An important factor is the use of access-protected memory areas on a network elements localized in the network of the operator supporting the reconfiguration of SDR terminals in combination with methods for protected data transmission. These preferably include methods for authentication and authorization checking or authorization of the communication partners as well as for protected communication, especially the protection of integrity and confidentiality. This type of access-protected data originates either from the terminal and is transmitted as part of the negotiations to the Radio Access Network (RAN) and is buffered there, or it is generated within the context of processes related to the terminal directly in the RAN.

These memory areas can be physically different, i.e. the assigned address ranges are different or differ logically. It is especially possible for a number of logical memory areas or for parts thereof to be mapped to the same physical memory area. In other words a logical memory area in this case represents a specific view of one or more physical memory areas.

A further aspect lies in the generation and administration of access-protected memory areas by the network operator. The network operator generates one of these access-protected memory areas for each authorized access party. Authorized access parties are assigned to each memory area. An authorized access party is assigned credentials which are needed for the method of protected data transmission used. Credentials are especially needed for the authentication of the authorized access party as well as for safeguarding data communication. Since data which occurs and which the authorized access party would like to retrieve always originates from specific data sources, e.g. from terminals or applications services or a least is related to these, an additional authentication feature is required which makes possible the assignment of the relevant source to the access-protected memory area. This feature is agreed between network operator and authorized access party and is specified by each data source within the context of registration in the RAN together with an identity characteristic specific to the source. On the one hand this method makes possible the assignment of data sources to a specific authorized access party and thereby to their access-protected memory area, on the other hand it allows the storage of data separately for each data source.

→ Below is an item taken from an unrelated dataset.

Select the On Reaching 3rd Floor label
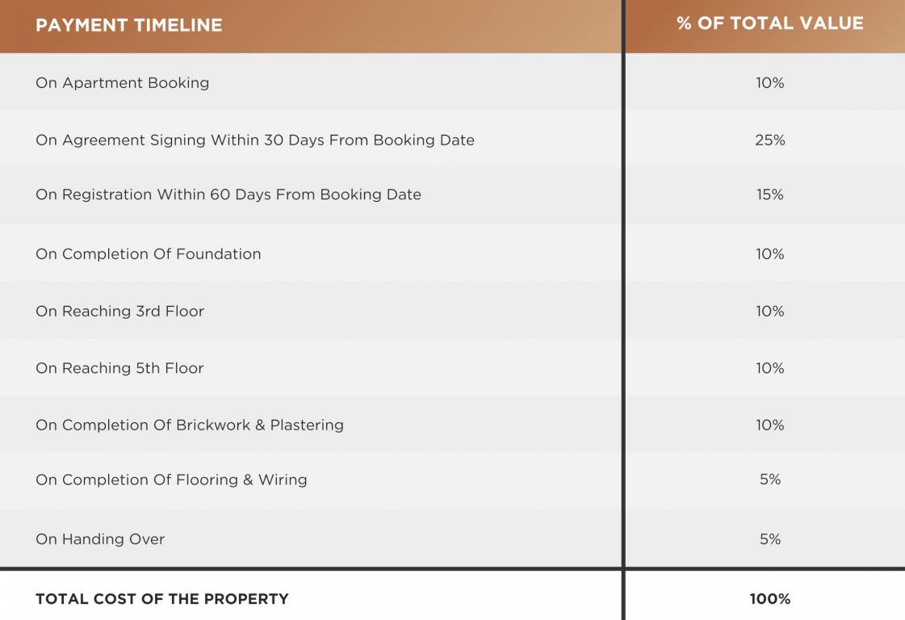Image resolution: width=905 pixels, height=620 pixels. pos(119,312)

Access to protected memory areas is undertaken in the following manner:

The authorized access party contacts a server of the network operator with which the necessary authentication, e.g. with the aid of the authentication features described above, will be executed. After the authentication is completed the authorized access party sends a request which specifies the type of desired access, i.e. which data is to be transferred, the frequency with which the data transmissions are to be undertaken and whether a one-off or periodic transmission is to be undertaken. The network operator then, in accordance with a request, sends the encrypted data to the server of the authorized access party. In a similar manner the authorized access party can optionally also write data into the access-protected memory which is included by the network operator for the reconfiguration or if necessary is transferred to the terminal, e.g. software downloads.

The primary advantage of the described method, compared to solutions in which the data is transmitted via the radio interface from terminal to a server, lies in alleviating the load on the radio interface. This relates especially to data generated by measurements in the RAN. This data which also occurs in large volumes, would, within the framework of a known method, initially have to be transferred over the radio interface to the terminal, in order to be subsequently transported over the radio interface to the server. This duplication of the load on the radio interface does not occur with the method described herein.

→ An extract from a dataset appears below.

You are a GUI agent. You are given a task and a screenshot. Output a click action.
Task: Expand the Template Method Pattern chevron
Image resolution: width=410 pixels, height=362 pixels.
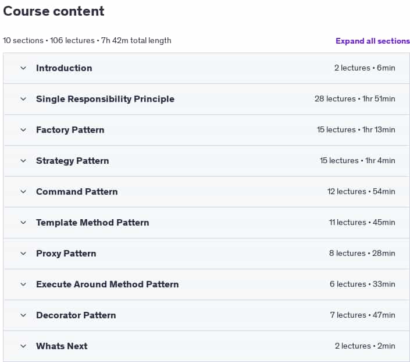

A further advantage lies in the fact that data to be transmitted is encrypted in the network and the terminal is thereby relieved of this task. Data from which conclusions can be drawn about internal characteristics of the terminal is particularly sensitive and may not therefore be transmitted unencrypted in the network in order to prevent unauthorized access to it. This group of data includes for example measurement data, but also terminal profiles which describe the characteristics of the terminal hardware.

Access-protected memory areas can allow write access as well as read access. This makes it possible to load data from a server into the radio access network. In such cases updates of profiles or software can be involved for which data can be loaded onto the terminal at a suitable (under some circumstances later) point in time. The storage in access-protected memory areas in the RAN permits the decoupling of data transport in the network from transport over the radio interface. Mechanism and time of the latter can be suitably selected by the network operator depending on the utilization of the RAN or of the terminal. In addition the network operator can also access the stored information himself and can use this for optimizing reconfiguration processes.

By combining data which originates from many different data sources in the one memory area assigned to authorized access parties it is also possible to request the transmission of the totality of this data or of a selected cross section within the context of a single request from the server side. With a method based on known mechanisms on the other hand. many individual interactions between the server and the different terminals are required. The method described thus also results in a significant reduction of the load on the network infrastructure in respect of signaling as well.

A description has been provided with particular reference to preferred embodiments thereof and examples, but it will be understood that variations and modifications can be effected within the spirit and scope of the claims which may include the phrase “at least one of A, B and C” as an alternative expression that means one or more of A, B and C may be used, contrary to the holding in Superguide v. DIRECTV, 358 F3d 870, 69 USPQ2d 1865 (Fed. Cir. 2004).

Claims

1-9. (canceled)

10. A method for control of reconfiguration processes in a mobile radio network with reconfigurable terminals, comprising: providing at least one memory area protected against unauthorized access in at least one network element of the mobile radio network, the at least one protected memory area accessible exclusively to authorized equipment of at least one of a terminal manufacturer and a service provider for at least one of read and write access; andstoring terminal-related data, originating in each case from the reconfigurable terminals and transmitted in protected form to the network within a framework of negotiations, in the at least one protected memory area.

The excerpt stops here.